首先这里PreTrainedTokenizer必须调用的是is_fast函数的内容，因为这里的is_fast被标注为@property

@property
def is_fast(self) -> bool:
	return False

这里不知道为何调用is_fast函数的内容，猜想这里的is_fast函数内容是函数初始化进行调用的

self.pad_to_multiple_of = None

这里调用的是PreTrainedTokenizer.pad,同时从tokenization_utils_base之中能够调用出PreTrainedTokenizerBase之中的pad函数

batch = 
{'input_ids':tensor(
[[101,169,...102],
 ........................
 [101,169,...102]])
 'attention_mask':tensor(
 [[1,1,...1,1]                   
  ...............
  [1,1,...1,1]]
 )

这里先总览一下对应的batch内容

batch = 
        {'input_ids': tensor([[  101,   169,   107,  ...,   100,   100,   102],
        [  101,   169,   107,  ...,   100,   100,   102],
        [  101,   169,   107,  ...,   107, 10539,   102],
        ...,
        [  101,   169,   107,  ...,   131,   107,   102],
        [  101,   169,   103,  ...,   100,   124,   102],
        [  101,   169,   107,  ...,   171,   117,   102]]), 'attention_mask': tensor([[1, 1, 1,  ..., 1, 1, 1],
        [1, 1, 1,  ..., 1, 1, 1],
        [1, 1, 1,  ..., 1, 1, 1],
        ...,
        [1, 1, 1,  ..., 1, 1, 1],
        [1, 1, 1,  ..., 1, 1, 1],
        [1, 1, 1,  ..., 1, 1, 1]]), 'labels': tensor([[-100, -100, -100,  ..., -100, -100, -100],
        [-100, -100, -100,  ..., -100, -100, -100],
        [-100, -100, -100,  ..., -100, -100, -100],
        ...,
        [-100, -100, -100,  ..., -100, -100, -100],
        [-100, -100,  107,  ..., -100, -100, -100],
        [-100, -100,  107,  ..., -100, -100, -100]])}

然后应该是这波数据进入model之中进行训练
发现这里输入的预训练的内容仍然为：

sequence_output = outputs[0]
prediction_scores = self.cls(sequence_output)
#prediction_scores = torch.Size([32,90,21128])
outputs = (prediction_scores,) + outputs[2:]  
#outputs[0].shape = torch.Size([32,90,21128])
masked_lm_labels = None
 if labels is not None:
     loss_fct = CrossEntropyLoss()  # -100 index = padding token
     #prediction_scores = ([32,90,21128])
     #prediction_scores.view = ([2880,21128])
     #labels.view(-1) = ([2880])
     #labels.view = tensor([-100,-100,...,117,-100,-100],device='cuda:0')
     masked_lm_loss = loss_fct(prediction_scores.view(-1, self.config.vocab_size), labels.view(-1))
     outputs = (masked_lm_loss,) + outputs
 return outputs  # (ltr_lm_loss), (masked_lm_loss), prediction_scores, (hidden_states), (attentions)

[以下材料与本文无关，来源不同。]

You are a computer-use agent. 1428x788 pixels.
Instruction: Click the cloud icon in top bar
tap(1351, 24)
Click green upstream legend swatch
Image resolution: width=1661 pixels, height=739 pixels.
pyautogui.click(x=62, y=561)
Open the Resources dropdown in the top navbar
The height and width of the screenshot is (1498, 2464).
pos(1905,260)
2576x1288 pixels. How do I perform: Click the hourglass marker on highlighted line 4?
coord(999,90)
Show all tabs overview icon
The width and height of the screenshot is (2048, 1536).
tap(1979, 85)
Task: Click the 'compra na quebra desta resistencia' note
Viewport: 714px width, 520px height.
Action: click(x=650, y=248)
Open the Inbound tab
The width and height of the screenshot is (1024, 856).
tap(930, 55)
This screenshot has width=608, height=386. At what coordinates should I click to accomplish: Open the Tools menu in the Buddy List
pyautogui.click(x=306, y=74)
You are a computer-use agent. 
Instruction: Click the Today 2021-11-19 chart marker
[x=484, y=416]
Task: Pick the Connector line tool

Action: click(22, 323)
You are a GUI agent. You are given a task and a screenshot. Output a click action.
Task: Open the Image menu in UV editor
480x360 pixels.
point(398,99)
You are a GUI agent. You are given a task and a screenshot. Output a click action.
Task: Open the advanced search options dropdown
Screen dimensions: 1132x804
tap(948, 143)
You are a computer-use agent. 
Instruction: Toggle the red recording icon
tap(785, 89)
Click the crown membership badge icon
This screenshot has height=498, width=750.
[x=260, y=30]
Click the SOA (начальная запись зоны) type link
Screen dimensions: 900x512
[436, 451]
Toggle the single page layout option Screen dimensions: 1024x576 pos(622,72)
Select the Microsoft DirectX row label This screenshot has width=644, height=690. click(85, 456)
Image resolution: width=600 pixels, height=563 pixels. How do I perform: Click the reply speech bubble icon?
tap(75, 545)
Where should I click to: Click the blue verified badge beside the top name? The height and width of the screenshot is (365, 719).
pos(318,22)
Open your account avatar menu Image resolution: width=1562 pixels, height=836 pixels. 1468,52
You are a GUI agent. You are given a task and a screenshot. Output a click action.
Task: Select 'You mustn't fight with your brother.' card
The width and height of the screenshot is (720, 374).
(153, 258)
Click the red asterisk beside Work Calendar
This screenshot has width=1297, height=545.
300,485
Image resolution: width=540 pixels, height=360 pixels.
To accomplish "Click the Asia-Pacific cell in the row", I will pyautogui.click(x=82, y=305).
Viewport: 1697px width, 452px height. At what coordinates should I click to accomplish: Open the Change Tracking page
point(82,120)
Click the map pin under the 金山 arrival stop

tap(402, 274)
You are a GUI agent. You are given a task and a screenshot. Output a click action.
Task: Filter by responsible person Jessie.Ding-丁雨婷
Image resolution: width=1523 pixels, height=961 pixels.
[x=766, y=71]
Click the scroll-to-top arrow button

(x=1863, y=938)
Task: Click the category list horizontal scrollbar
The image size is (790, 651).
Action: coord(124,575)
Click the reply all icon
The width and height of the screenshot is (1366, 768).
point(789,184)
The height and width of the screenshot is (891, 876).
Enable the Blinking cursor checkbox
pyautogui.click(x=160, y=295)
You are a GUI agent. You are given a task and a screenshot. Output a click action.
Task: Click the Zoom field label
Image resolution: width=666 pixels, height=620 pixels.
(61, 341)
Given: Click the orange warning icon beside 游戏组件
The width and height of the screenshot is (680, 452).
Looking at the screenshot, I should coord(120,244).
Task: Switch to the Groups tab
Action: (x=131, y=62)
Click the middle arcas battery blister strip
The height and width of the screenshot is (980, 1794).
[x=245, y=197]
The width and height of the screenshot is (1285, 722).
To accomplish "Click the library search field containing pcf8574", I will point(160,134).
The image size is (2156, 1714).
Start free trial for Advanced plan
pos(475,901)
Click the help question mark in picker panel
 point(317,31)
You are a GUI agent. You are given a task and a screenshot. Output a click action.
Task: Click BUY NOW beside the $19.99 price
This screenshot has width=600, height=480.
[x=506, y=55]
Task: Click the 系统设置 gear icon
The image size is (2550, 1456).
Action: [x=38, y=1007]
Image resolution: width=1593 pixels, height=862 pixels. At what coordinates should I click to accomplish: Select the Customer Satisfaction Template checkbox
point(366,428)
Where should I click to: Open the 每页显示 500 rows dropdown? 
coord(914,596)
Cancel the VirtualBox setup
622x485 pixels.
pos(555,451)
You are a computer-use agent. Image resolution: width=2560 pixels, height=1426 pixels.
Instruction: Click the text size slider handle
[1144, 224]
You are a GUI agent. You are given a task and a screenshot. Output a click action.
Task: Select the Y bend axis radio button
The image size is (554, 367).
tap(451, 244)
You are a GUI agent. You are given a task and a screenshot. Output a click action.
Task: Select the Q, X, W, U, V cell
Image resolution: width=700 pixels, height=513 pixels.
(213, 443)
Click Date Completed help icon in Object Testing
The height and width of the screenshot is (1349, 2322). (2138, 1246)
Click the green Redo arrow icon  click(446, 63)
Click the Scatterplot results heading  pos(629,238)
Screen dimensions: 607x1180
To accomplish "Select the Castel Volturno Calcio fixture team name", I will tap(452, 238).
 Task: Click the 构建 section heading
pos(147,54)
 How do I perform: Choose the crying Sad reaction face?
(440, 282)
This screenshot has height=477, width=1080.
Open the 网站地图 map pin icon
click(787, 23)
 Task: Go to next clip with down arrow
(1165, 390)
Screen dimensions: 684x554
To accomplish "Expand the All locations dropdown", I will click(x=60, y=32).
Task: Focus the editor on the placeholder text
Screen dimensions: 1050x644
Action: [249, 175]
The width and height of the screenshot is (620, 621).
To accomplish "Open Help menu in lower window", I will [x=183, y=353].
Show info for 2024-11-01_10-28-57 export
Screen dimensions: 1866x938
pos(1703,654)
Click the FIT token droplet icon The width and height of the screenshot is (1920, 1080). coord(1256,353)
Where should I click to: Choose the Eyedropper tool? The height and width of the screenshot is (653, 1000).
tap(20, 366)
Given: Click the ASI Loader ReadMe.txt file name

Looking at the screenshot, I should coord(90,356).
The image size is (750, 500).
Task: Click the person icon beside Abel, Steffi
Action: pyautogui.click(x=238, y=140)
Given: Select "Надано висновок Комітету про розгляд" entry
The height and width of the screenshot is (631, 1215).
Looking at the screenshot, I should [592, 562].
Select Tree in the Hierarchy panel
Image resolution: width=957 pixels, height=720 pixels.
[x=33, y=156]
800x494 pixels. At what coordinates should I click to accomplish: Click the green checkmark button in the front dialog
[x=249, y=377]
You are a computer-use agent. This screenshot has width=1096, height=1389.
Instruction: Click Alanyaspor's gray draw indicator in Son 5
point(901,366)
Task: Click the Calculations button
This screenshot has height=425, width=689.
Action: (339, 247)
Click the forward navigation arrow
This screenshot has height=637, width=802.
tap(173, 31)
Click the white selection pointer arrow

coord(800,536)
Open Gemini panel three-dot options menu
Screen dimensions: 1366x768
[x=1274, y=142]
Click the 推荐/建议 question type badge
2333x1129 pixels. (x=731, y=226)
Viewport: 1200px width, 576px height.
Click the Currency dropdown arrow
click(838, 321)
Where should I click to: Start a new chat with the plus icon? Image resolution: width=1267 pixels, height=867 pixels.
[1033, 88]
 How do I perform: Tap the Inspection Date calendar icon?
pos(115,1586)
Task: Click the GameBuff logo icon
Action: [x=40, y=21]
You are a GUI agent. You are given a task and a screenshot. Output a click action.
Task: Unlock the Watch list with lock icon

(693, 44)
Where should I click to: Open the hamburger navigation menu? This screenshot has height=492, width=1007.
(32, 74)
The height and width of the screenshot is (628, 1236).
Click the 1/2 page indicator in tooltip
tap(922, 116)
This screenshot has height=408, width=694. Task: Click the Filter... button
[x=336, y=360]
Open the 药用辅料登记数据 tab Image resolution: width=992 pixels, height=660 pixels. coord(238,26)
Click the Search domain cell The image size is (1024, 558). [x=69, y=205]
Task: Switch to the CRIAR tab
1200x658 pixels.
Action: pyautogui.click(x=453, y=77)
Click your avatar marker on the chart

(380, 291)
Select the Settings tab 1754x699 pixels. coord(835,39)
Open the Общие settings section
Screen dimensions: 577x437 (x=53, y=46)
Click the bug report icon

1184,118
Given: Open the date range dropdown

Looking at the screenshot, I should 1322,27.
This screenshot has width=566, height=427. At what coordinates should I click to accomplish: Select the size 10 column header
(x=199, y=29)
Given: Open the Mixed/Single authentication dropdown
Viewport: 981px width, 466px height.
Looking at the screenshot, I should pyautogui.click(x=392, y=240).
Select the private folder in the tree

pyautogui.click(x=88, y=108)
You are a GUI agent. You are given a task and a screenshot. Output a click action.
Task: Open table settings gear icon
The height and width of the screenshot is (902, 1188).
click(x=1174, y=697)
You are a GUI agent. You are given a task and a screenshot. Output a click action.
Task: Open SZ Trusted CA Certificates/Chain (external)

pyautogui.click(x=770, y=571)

最后阅读一波关于在预训练之中使用的损失函数的代码内容

        outputs = self.bert(
            input_ids,
            attention_mask=attention_mask,
            token_type_ids=token_type_ids,
            head_mask=head_mask,
            inputs_embeds=inputs_embeds,
            encoder_hidden_states=encoder_hidden_states,
            encoder_attention_mask=encoder_attention_mask,
        )
        sequence_output = outputs[0]
        prediction_scores = self.cls(sequence_output)
        outputs = (prediction_scores,) + outputs[2:] 
        masked_lm_labels = None
        if labels is not None:
            loss_fct = CrossEntropyLoss()  # -100 index = padding token
            masked_lm_loss = loss_fct(prediction_scores.view(-1, self.config.vocab_size), labels.view(-1))
            outputs = (masked_lm_loss,) + outputs

这里的self.bert的内容为NeZhaModel的内容(带有cls网络层)，接着调用的内容为

prediction_scores = self.cls(sequence_output)

这里调用的网络层内容为

self.cls = BertOnlyMLMHead(config)

进入到BertOnlyMLMHead(config)网络层之中查看调用过程

class BertOnlyMLMHead(nn.Module):
    def __init__(self, config):
        super().__init__()
        self.predictions = BertLMPredictionHead(config)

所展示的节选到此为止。